_Stated goal_
Copy the rows from the line containing "This screenshot has" through the line containing "(1653, 992).", swapping "cursor" for "pointer" and keeping everything else the same. Leave the pictures out.

_Data provided_
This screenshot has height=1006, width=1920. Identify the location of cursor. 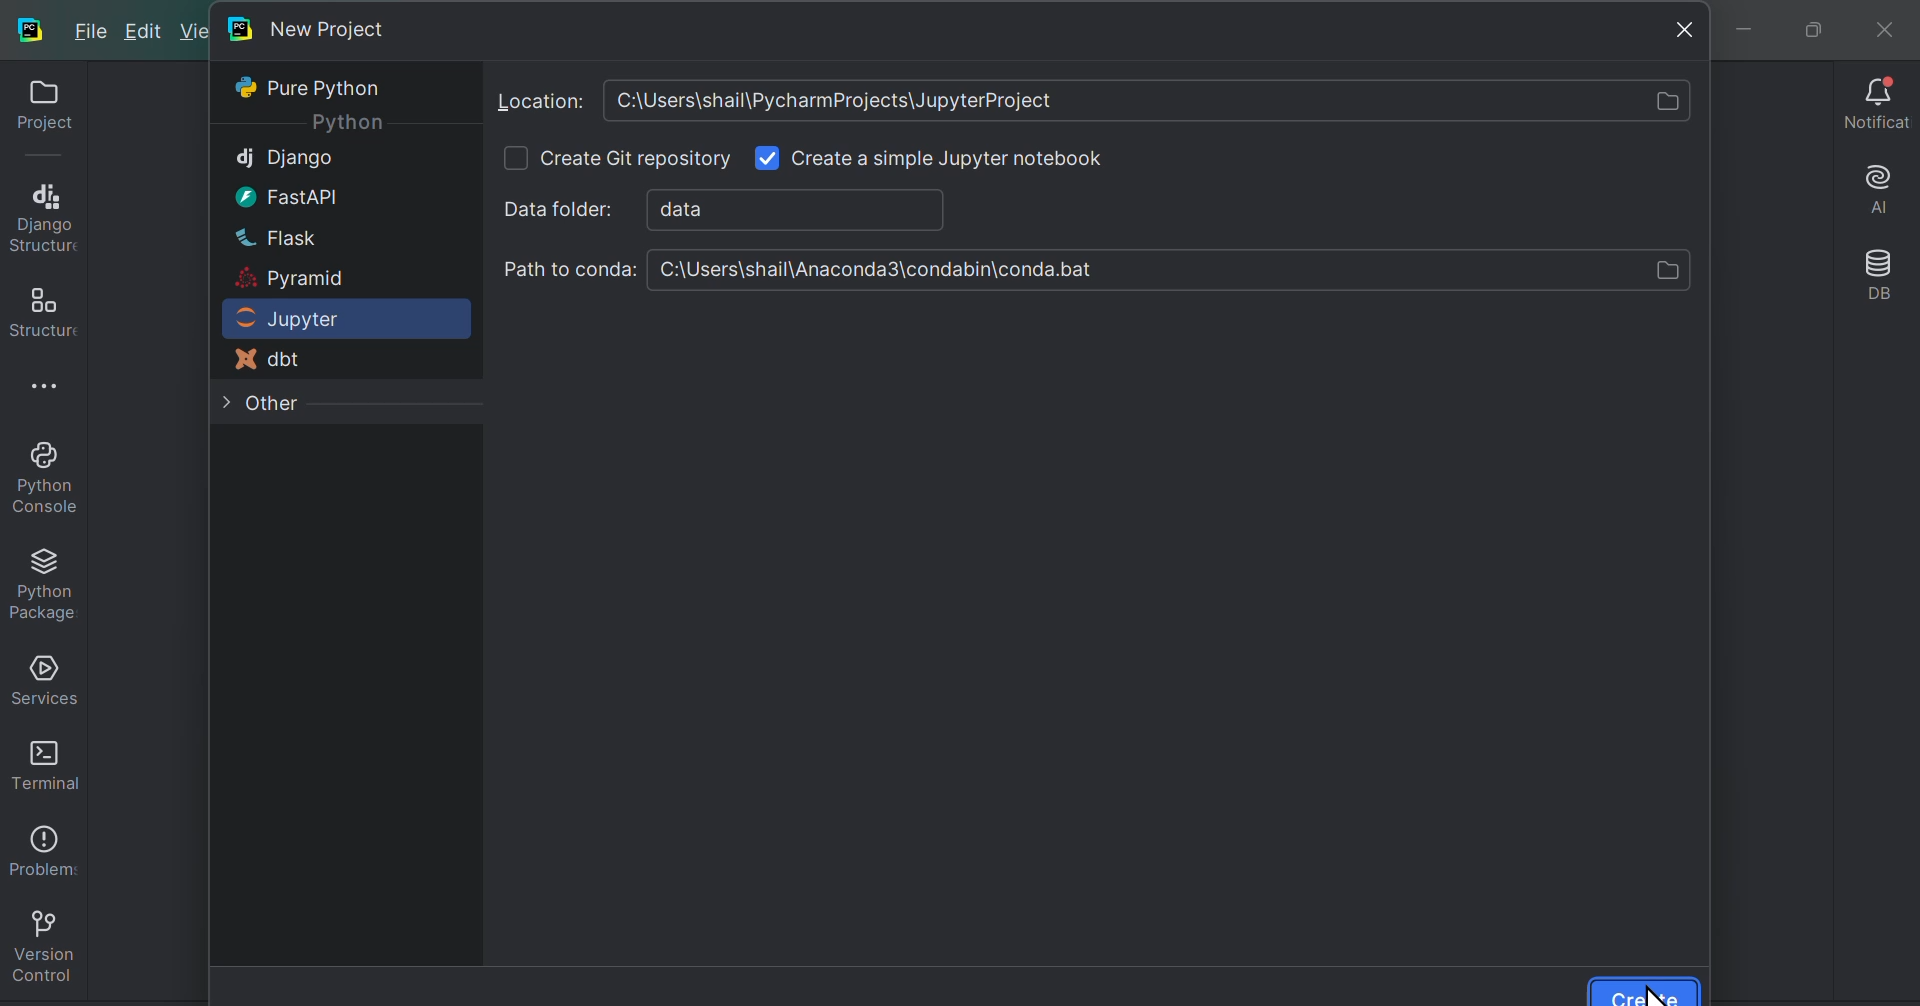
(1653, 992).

--

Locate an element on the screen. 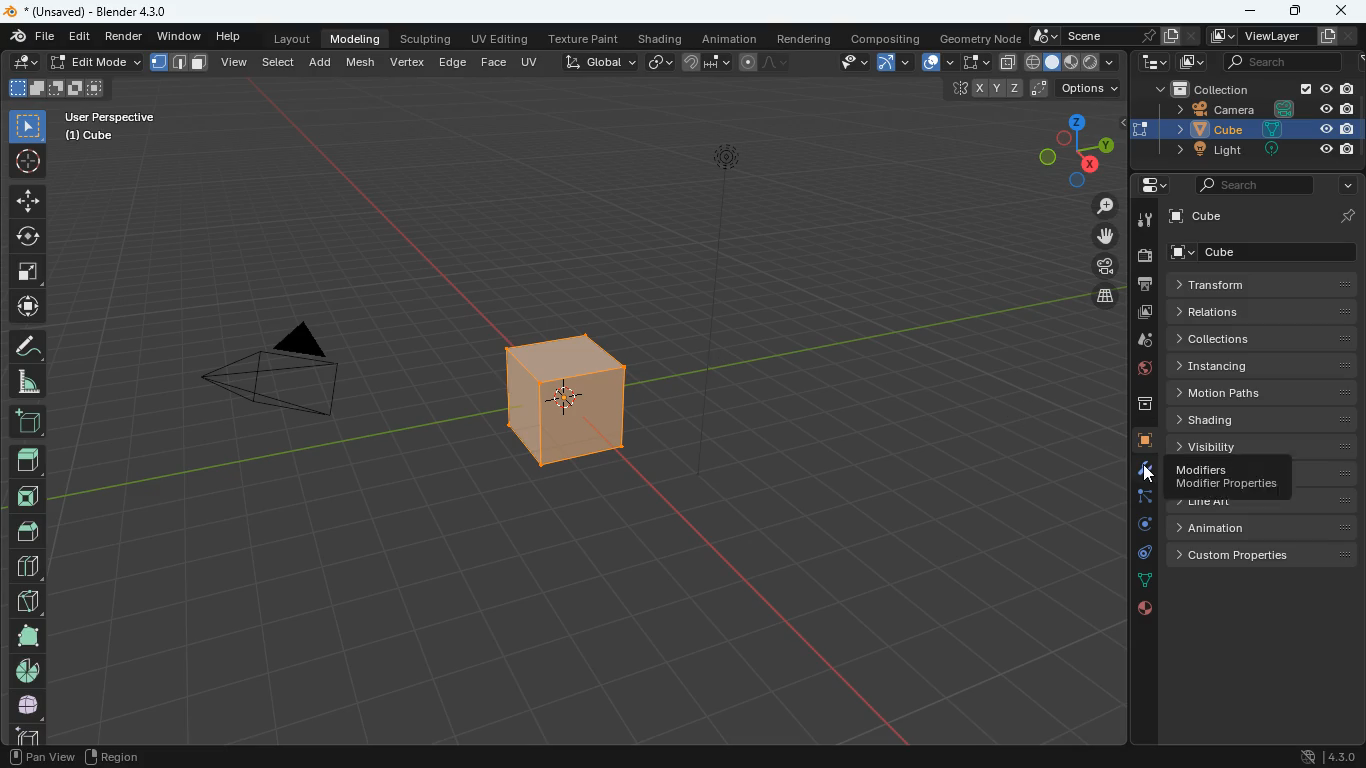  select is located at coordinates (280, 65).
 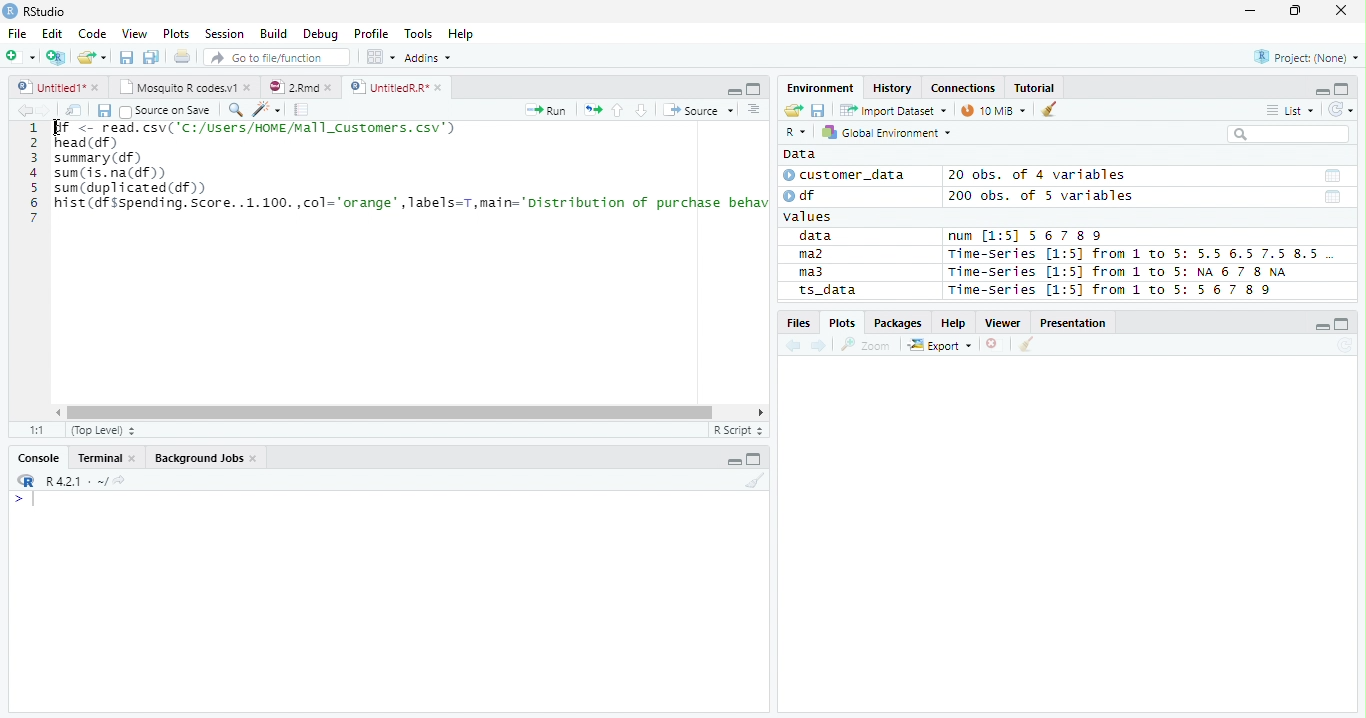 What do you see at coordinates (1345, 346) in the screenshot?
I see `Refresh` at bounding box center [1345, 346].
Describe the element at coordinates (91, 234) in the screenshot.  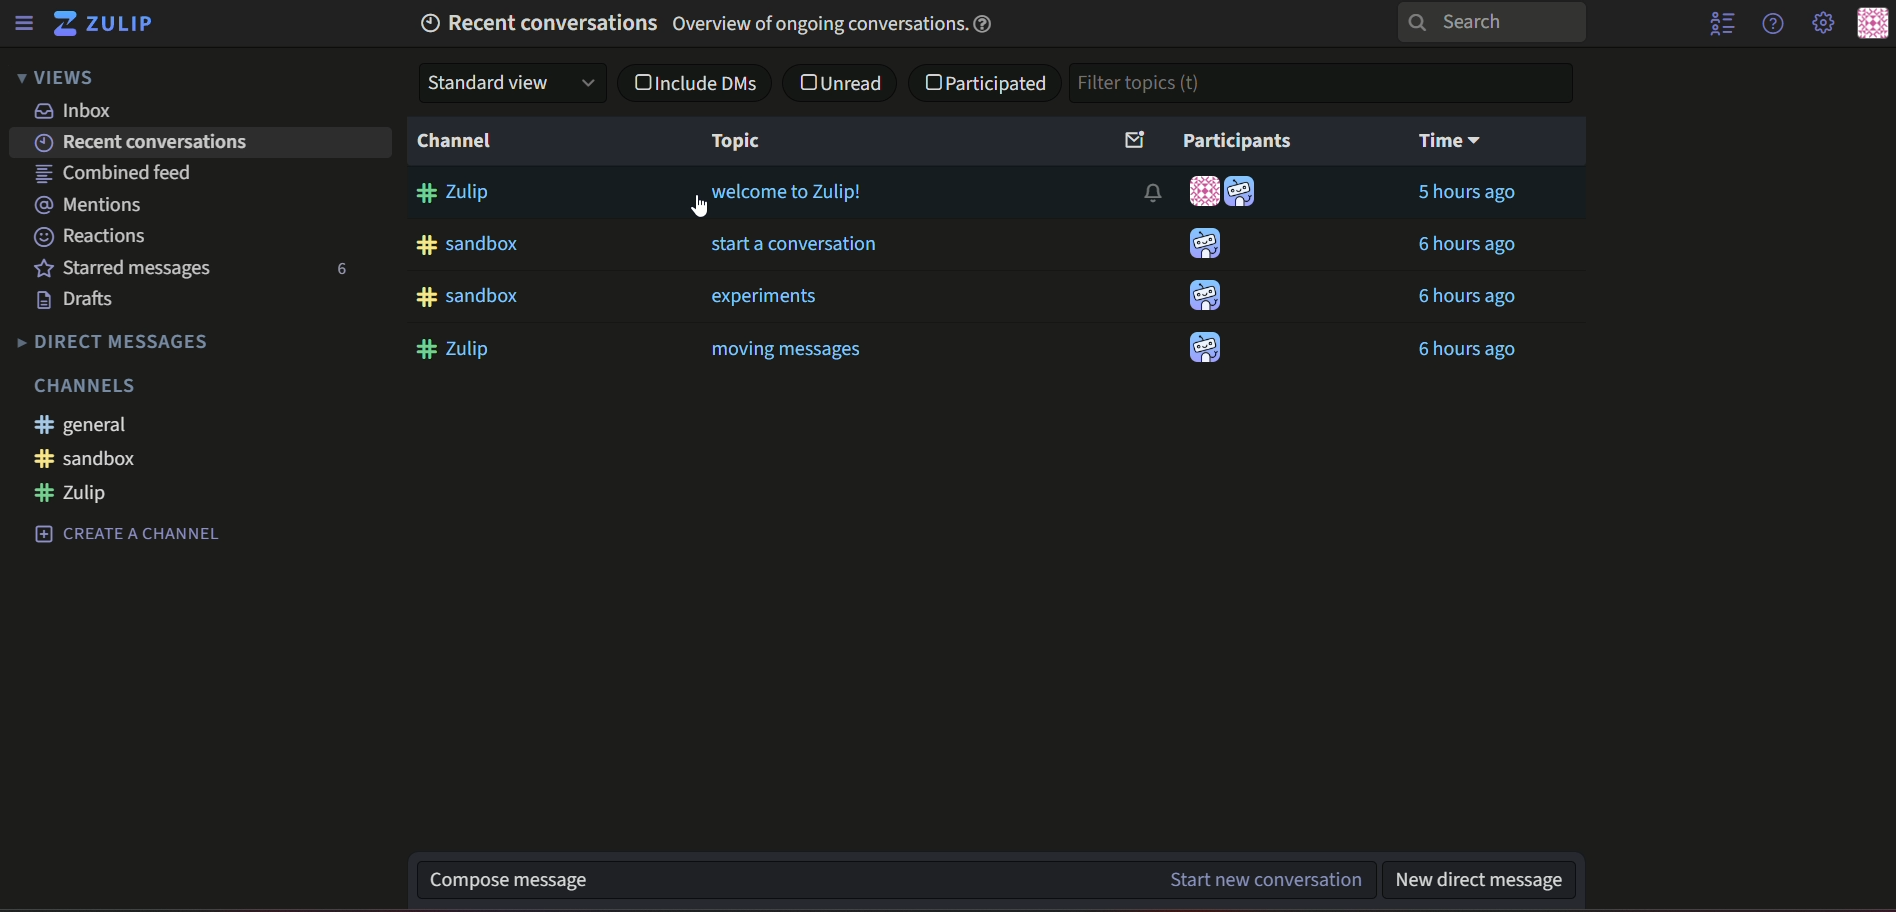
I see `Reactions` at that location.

_Worked solution_
This screenshot has height=1006, width=1920. Identify the location of pointer. 
(1653, 992).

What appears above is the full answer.